■ Task brief ■
Rewrite the data below, changing "The image size is" to "The screenshot size is" everywhere and leaving everything else unchanged.

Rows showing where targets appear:
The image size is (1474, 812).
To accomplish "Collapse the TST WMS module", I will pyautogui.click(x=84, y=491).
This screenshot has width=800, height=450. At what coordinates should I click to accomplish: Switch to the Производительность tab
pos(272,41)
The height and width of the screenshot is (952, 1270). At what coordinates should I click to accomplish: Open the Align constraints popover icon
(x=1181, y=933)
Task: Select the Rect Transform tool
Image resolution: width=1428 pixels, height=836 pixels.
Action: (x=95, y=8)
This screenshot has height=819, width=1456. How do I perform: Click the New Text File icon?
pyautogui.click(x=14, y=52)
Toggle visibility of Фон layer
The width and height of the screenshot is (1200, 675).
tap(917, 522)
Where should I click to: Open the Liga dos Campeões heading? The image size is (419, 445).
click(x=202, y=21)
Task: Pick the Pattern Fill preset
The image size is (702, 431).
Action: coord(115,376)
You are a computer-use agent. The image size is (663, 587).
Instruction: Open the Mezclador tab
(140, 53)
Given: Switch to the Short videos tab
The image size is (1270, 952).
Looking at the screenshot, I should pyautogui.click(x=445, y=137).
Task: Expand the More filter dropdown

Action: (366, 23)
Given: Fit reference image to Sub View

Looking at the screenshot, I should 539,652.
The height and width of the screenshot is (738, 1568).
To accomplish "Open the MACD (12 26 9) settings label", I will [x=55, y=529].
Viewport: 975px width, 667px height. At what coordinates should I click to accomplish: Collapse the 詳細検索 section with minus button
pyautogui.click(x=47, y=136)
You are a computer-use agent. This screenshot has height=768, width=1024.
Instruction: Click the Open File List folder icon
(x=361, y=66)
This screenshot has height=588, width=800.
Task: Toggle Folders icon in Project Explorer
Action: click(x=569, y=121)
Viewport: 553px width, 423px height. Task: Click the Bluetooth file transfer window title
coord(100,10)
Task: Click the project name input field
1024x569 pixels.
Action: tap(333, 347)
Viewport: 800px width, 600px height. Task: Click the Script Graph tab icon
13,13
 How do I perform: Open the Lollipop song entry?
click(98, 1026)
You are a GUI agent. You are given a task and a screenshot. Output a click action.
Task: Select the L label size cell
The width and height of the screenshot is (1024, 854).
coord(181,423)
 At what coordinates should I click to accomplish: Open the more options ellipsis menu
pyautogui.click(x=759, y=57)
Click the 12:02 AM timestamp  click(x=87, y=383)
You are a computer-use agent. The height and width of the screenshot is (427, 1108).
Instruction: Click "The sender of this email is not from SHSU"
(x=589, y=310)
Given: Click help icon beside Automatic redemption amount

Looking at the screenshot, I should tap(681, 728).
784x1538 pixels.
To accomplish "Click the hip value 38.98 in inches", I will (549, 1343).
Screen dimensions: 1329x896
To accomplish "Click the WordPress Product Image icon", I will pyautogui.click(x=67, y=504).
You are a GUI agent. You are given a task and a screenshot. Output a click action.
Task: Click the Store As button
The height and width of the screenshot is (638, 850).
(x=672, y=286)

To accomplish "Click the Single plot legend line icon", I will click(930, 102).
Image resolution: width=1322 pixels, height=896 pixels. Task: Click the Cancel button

■ Worked answer ■
The screenshot size is (1474, 812).
To accomplish "Collapse the TST WMS module", I will pyautogui.click(x=84, y=491).
This screenshot has width=800, height=450. At what coordinates should I click to accomplish: Switch to the Производительность tab
pos(272,41)
The height and width of the screenshot is (952, 1270). At what coordinates should I click to accomplish: Open the Align constraints popover icon
(x=1181, y=933)
Task: Select the Rect Transform tool
Image resolution: width=1428 pixels, height=836 pixels.
Action: (x=95, y=8)
This screenshot has height=819, width=1456. How do I perform: Click the New Text File icon?
pyautogui.click(x=14, y=52)
Toggle visibility of Фон layer
The width and height of the screenshot is (1200, 675).
tap(917, 522)
Where should I click to: Open the Liga dos Campeões heading? The screenshot size is (419, 445).
click(x=202, y=21)
Task: Pick the Pattern Fill preset
The screenshot size is (702, 431).
Action: coord(115,376)
You are a computer-use agent. The screenshot size is (663, 587).
Instruction: Open the Mezclador tab
(140, 53)
Given: Switch to the Short videos tab
The screenshot size is (1270, 952).
Looking at the screenshot, I should pyautogui.click(x=445, y=137).
Task: Expand the More filter dropdown

Action: (366, 23)
Given: Fit reference image to Sub View

Looking at the screenshot, I should 539,652.
The height and width of the screenshot is (738, 1568).
To accomplish "Open the MACD (12 26 9) settings label", I will [x=55, y=529].
Viewport: 975px width, 667px height. At what coordinates should I click to accomplish: Collapse the 詳細検索 section with minus button
pyautogui.click(x=47, y=136)
You are a computer-use agent. This screenshot has height=768, width=1024.
Instruction: Click the Open File List folder icon
(x=361, y=66)
This screenshot has height=588, width=800.
Task: Toggle Folders icon in Project Explorer
Action: click(x=569, y=121)
Viewport: 553px width, 423px height. Task: Click the Bluetooth file transfer window title
coord(100,10)
Task: Click the project name input field
1024x569 pixels.
Action: tap(333, 347)
Viewport: 800px width, 600px height. Task: Click the Script Graph tab icon
13,13
 How do I perform: Open the Lollipop song entry?
click(98, 1026)
You are a GUI agent. You are given a task and a screenshot. Output a click action.
Task: Select the L label size cell
The width and height of the screenshot is (1024, 854).
coord(181,423)
 At what coordinates should I click to accomplish: Open the more options ellipsis menu
pyautogui.click(x=759, y=57)
Click the 12:02 AM timestamp  click(x=87, y=383)
You are a computer-use agent. The height and width of the screenshot is (427, 1108).
Instruction: Click "The sender of this email is not from SHSU"
(x=589, y=310)
Given: Click help icon beside Automatic redemption amount

Looking at the screenshot, I should tap(681, 728).
784x1538 pixels.
To accomplish "Click the hip value 38.98 in inches", I will (549, 1343).
Screen dimensions: 1329x896
To accomplish "Click the WordPress Product Image icon", I will pyautogui.click(x=67, y=504).
You are a GUI agent. You are given a task and a screenshot. Output a click action.
Task: Click the Store As button
The height and width of the screenshot is (638, 850).
(x=672, y=286)

To accomplish "Click the Single plot legend line icon", I will click(930, 102).
Image resolution: width=1322 pixels, height=896 pixels. Task: Click the Cancel button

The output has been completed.